Data records:
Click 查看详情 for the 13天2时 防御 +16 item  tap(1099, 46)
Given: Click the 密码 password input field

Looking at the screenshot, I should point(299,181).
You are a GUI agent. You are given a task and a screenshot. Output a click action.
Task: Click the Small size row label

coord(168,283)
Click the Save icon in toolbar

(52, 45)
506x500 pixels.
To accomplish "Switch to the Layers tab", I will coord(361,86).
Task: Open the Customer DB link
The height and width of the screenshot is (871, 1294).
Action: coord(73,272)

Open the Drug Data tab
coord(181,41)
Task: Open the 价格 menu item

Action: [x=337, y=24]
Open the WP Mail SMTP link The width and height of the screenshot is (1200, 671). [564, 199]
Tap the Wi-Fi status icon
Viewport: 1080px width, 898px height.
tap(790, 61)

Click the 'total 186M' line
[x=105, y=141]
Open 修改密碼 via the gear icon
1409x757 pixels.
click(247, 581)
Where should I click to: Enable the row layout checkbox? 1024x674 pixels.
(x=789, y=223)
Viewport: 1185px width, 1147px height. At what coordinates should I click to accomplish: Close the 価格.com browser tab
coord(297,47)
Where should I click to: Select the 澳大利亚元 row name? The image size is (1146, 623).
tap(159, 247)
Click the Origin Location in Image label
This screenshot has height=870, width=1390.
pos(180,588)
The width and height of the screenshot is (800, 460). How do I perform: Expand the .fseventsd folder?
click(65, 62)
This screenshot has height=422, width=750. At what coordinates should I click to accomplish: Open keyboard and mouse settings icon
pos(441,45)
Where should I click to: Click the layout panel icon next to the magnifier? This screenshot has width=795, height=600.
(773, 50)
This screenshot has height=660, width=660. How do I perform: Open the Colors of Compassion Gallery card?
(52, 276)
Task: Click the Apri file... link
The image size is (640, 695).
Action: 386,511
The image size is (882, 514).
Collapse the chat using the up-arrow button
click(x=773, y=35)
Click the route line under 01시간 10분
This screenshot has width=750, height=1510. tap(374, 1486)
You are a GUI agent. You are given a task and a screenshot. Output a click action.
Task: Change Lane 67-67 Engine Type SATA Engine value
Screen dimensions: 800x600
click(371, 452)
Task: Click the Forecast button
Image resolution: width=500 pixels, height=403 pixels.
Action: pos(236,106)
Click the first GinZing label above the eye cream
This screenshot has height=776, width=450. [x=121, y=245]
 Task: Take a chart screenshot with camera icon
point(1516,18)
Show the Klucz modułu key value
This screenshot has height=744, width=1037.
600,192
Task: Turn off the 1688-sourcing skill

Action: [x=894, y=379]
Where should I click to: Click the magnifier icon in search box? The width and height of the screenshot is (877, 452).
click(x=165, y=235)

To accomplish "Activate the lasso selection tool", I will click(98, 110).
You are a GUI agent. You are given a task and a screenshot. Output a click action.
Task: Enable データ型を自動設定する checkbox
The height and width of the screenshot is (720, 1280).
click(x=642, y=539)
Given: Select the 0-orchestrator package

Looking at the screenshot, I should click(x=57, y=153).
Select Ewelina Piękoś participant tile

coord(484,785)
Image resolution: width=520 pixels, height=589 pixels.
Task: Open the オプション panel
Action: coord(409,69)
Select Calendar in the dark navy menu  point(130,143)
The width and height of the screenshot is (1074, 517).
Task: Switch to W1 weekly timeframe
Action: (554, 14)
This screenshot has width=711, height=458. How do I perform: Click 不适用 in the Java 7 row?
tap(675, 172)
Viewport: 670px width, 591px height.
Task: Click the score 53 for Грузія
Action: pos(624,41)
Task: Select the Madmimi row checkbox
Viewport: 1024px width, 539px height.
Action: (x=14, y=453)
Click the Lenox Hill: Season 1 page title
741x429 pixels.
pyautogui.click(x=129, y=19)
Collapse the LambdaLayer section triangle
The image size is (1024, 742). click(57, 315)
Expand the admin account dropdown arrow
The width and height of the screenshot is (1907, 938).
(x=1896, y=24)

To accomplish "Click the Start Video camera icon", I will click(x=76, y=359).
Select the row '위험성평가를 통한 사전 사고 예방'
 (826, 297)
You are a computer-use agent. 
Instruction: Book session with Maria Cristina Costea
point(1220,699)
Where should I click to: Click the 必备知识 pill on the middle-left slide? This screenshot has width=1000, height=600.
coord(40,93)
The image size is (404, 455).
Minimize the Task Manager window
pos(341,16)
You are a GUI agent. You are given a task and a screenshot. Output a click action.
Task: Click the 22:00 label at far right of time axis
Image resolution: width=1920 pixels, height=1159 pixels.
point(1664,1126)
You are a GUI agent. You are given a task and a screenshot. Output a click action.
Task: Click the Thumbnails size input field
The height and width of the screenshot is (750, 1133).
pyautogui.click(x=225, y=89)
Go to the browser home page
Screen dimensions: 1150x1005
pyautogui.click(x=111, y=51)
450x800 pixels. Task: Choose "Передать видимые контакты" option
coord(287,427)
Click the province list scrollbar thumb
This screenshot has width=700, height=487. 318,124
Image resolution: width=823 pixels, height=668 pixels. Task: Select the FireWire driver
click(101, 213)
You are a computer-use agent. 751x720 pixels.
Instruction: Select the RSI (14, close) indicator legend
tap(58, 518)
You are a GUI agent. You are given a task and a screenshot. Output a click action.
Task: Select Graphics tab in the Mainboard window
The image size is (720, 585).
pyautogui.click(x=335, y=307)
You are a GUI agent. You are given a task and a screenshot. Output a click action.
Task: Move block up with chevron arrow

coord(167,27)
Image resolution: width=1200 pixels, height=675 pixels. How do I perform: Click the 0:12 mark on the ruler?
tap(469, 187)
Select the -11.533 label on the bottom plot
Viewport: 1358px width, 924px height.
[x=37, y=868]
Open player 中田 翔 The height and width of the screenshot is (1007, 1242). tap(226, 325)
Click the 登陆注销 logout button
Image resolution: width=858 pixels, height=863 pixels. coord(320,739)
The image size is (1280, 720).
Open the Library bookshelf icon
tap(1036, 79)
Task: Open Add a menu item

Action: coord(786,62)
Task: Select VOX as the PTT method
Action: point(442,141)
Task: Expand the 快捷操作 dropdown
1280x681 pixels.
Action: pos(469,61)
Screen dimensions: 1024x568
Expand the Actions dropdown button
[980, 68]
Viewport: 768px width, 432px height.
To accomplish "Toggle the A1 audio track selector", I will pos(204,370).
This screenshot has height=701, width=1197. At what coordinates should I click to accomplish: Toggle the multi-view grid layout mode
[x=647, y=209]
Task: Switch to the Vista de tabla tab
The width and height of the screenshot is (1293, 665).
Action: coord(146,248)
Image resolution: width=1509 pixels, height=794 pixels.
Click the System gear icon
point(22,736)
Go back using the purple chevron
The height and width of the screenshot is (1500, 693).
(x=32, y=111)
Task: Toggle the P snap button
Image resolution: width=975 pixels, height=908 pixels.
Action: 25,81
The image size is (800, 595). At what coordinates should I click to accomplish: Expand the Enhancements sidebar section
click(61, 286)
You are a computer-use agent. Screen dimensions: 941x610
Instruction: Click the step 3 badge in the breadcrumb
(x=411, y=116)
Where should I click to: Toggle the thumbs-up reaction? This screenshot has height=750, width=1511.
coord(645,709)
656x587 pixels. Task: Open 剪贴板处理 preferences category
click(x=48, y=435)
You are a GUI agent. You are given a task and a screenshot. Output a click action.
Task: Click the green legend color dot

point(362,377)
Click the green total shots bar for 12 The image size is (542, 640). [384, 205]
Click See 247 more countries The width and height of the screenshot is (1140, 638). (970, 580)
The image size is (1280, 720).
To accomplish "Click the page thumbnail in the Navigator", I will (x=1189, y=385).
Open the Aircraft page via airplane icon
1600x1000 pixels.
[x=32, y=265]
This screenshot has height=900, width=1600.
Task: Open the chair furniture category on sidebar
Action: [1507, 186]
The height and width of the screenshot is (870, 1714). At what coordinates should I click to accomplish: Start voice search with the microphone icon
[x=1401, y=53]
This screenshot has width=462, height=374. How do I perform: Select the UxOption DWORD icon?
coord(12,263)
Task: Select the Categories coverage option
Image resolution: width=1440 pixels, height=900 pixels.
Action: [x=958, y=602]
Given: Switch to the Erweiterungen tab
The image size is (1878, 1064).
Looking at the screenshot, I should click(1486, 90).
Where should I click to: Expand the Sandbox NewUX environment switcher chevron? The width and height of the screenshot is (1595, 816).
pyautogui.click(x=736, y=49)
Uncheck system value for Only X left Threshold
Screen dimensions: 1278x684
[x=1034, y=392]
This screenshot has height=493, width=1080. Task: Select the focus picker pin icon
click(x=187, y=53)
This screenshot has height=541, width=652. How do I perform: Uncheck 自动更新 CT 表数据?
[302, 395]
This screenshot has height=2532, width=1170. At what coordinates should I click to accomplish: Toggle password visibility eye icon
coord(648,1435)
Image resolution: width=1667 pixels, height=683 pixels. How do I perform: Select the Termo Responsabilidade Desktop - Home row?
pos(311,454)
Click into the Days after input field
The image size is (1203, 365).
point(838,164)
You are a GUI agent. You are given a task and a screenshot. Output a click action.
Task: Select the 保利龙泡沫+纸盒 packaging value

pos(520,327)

What to produce: Take the first line of the material above as the start and the line that contains "Task: Click the Forecast button" as the end. Output only that span, every line exactly as it stands.

Response for this exercise:
Click 查看详情 for the 13天2时 防御 +16 item  tap(1099, 46)
Given: Click the 密码 password input field

Looking at the screenshot, I should point(299,181).
You are a GUI agent. You are given a task and a screenshot. Output a click action.
Task: Click the Small size row label

coord(168,283)
Click the Save icon in toolbar

(52, 45)
506x500 pixels.
To accomplish "Switch to the Layers tab", I will coord(361,86).
Task: Open the Customer DB link
The height and width of the screenshot is (871, 1294).
Action: coord(73,272)

Open the Drug Data tab
coord(181,41)
Task: Open the 价格 menu item

Action: [x=337, y=24]
Open the WP Mail SMTP link The width and height of the screenshot is (1200, 671). [564, 199]
Tap the Wi-Fi status icon
Viewport: 1080px width, 898px height.
tap(790, 61)

Click the 'total 186M' line
[x=105, y=141]
Open 修改密碼 via the gear icon
1409x757 pixels.
click(247, 581)
Where should I click to: Enable the row layout checkbox? 1024x674 pixels.
(x=789, y=223)
Viewport: 1185px width, 1147px height. At what coordinates should I click to accomplish: Close the 価格.com browser tab
coord(297,47)
Where should I click to: Select the 澳大利亚元 row name? The image size is (1146, 623).
tap(159, 247)
Click the Origin Location in Image label
This screenshot has height=870, width=1390.
pos(180,588)
The width and height of the screenshot is (800, 460). How do I perform: Expand the .fseventsd folder?
click(65, 62)
This screenshot has height=422, width=750. At what coordinates should I click to accomplish: Open keyboard and mouse settings icon
pos(441,45)
Where should I click to: Click the layout panel icon next to the magnifier? This screenshot has width=795, height=600.
(773, 50)
This screenshot has height=660, width=660. How do I perform: Open the Colors of Compassion Gallery card?
(52, 276)
Task: Click the Apri file... link
The image size is (640, 695).
Action: 386,511
The image size is (882, 514).
Collapse the chat using the up-arrow button
click(x=773, y=35)
Click the route line under 01시간 10분
This screenshot has width=750, height=1510. tap(374, 1486)
You are a GUI agent. You are given a task and a screenshot. Output a click action.
Task: Change Lane 67-67 Engine Type SATA Engine value
Screen dimensions: 800x600
click(371, 452)
Task: Click the Forecast button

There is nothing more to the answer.